§ EXERCISE INSTRUCTIONS: Please return all of the entries below exactly as they are written.

§ TASK INPUT:

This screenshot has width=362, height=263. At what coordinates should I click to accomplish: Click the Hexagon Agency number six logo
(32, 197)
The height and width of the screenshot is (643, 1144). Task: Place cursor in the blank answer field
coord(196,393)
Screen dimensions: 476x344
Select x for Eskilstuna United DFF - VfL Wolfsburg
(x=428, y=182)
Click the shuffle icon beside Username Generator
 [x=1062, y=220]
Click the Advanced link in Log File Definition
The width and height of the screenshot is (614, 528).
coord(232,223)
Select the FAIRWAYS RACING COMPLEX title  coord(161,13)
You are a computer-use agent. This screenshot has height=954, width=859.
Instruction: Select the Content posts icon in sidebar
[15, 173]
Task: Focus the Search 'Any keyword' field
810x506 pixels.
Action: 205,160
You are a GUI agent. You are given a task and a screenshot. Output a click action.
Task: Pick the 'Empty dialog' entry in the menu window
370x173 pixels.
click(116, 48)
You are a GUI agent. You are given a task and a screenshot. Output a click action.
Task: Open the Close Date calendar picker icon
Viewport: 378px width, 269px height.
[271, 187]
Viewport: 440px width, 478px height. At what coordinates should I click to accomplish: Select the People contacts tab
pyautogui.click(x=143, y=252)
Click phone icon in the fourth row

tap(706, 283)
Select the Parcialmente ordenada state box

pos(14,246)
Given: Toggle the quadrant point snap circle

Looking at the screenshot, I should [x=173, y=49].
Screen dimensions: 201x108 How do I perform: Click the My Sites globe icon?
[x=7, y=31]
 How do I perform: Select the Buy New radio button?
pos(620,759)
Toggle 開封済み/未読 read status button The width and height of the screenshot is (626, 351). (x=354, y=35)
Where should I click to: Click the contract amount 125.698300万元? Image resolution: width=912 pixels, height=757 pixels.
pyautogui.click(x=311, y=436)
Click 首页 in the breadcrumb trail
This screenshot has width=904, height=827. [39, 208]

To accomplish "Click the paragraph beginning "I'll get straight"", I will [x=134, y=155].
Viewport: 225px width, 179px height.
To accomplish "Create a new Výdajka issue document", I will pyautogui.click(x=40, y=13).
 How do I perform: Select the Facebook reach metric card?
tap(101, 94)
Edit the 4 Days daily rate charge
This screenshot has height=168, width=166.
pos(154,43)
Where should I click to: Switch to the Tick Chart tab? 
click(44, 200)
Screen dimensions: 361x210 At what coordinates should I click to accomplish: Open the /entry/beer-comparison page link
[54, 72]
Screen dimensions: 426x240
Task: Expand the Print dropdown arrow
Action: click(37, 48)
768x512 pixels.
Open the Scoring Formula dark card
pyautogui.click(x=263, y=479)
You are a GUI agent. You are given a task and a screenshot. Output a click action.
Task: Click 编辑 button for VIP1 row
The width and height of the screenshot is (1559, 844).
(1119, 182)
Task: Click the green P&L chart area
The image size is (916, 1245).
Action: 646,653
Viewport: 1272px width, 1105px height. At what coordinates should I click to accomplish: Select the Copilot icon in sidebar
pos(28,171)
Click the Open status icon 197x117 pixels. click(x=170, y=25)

§ PROBLEM SOLUTION:
This screenshot has width=362, height=263. At what coordinates should I click to accomplish: Click the Hexagon Agency number six logo
(32, 197)
The height and width of the screenshot is (643, 1144). Task: Place cursor in the blank answer field
coord(196,393)
Screen dimensions: 476x344
Select x for Eskilstuna United DFF - VfL Wolfsburg
(x=428, y=182)
Click the shuffle icon beside Username Generator
 [x=1062, y=220]
Click the Advanced link in Log File Definition
The width and height of the screenshot is (614, 528).
coord(232,223)
Select the FAIRWAYS RACING COMPLEX title  coord(161,13)
You are a computer-use agent. This screenshot has height=954, width=859.
Instruction: Select the Content posts icon in sidebar
[15, 173]
Task: Focus the Search 'Any keyword' field
810x506 pixels.
Action: 205,160
You are a GUI agent. You are given a task and a screenshot. Output a click action.
Task: Pick the 'Empty dialog' entry in the menu window
370x173 pixels.
click(116, 48)
You are a GUI agent. You are given a task and a screenshot. Output a click action.
Task: Open the Close Date calendar picker icon
Viewport: 378px width, 269px height.
[271, 187]
Viewport: 440px width, 478px height. At what coordinates should I click to accomplish: Select the People contacts tab
pyautogui.click(x=143, y=252)
Click phone icon in the fourth row

tap(706, 283)
Select the Parcialmente ordenada state box

pos(14,246)
Given: Toggle the quadrant point snap circle

Looking at the screenshot, I should [x=173, y=49].
Screen dimensions: 201x108 How do I perform: Click the My Sites globe icon?
[x=7, y=31]
 How do I perform: Select the Buy New radio button?
pos(620,759)
Toggle 開封済み/未読 read status button The width and height of the screenshot is (626, 351). (x=354, y=35)
Where should I click to: Click the contract amount 125.698300万元? Image resolution: width=912 pixels, height=757 pixels.
pyautogui.click(x=311, y=436)
Click 首页 in the breadcrumb trail
This screenshot has width=904, height=827. [39, 208]

To accomplish "Click the paragraph beginning "I'll get straight"", I will [x=134, y=155].
Viewport: 225px width, 179px height.
To accomplish "Create a new Výdajka issue document", I will pyautogui.click(x=40, y=13).
 How do I perform: Select the Facebook reach metric card?
tap(101, 94)
Edit the 4 Days daily rate charge
This screenshot has height=168, width=166.
pos(154,43)
Where should I click to: Switch to the Tick Chart tab? 
click(44, 200)
Screen dimensions: 361x210 At what coordinates should I click to accomplish: Open the /entry/beer-comparison page link
[54, 72]
Screen dimensions: 426x240
Task: Expand the Print dropdown arrow
Action: click(37, 48)
768x512 pixels.
Open the Scoring Formula dark card
pyautogui.click(x=263, y=479)
You are a GUI agent. You are given a task and a screenshot. Output a click action.
Task: Click 编辑 button for VIP1 row
The width and height of the screenshot is (1559, 844).
(1119, 182)
Task: Click the green P&L chart area
The image size is (916, 1245).
Action: 646,653
Viewport: 1272px width, 1105px height. At what coordinates should I click to accomplish: Select the Copilot icon in sidebar
pos(28,171)
Click the Open status icon 197x117 pixels. click(x=170, y=25)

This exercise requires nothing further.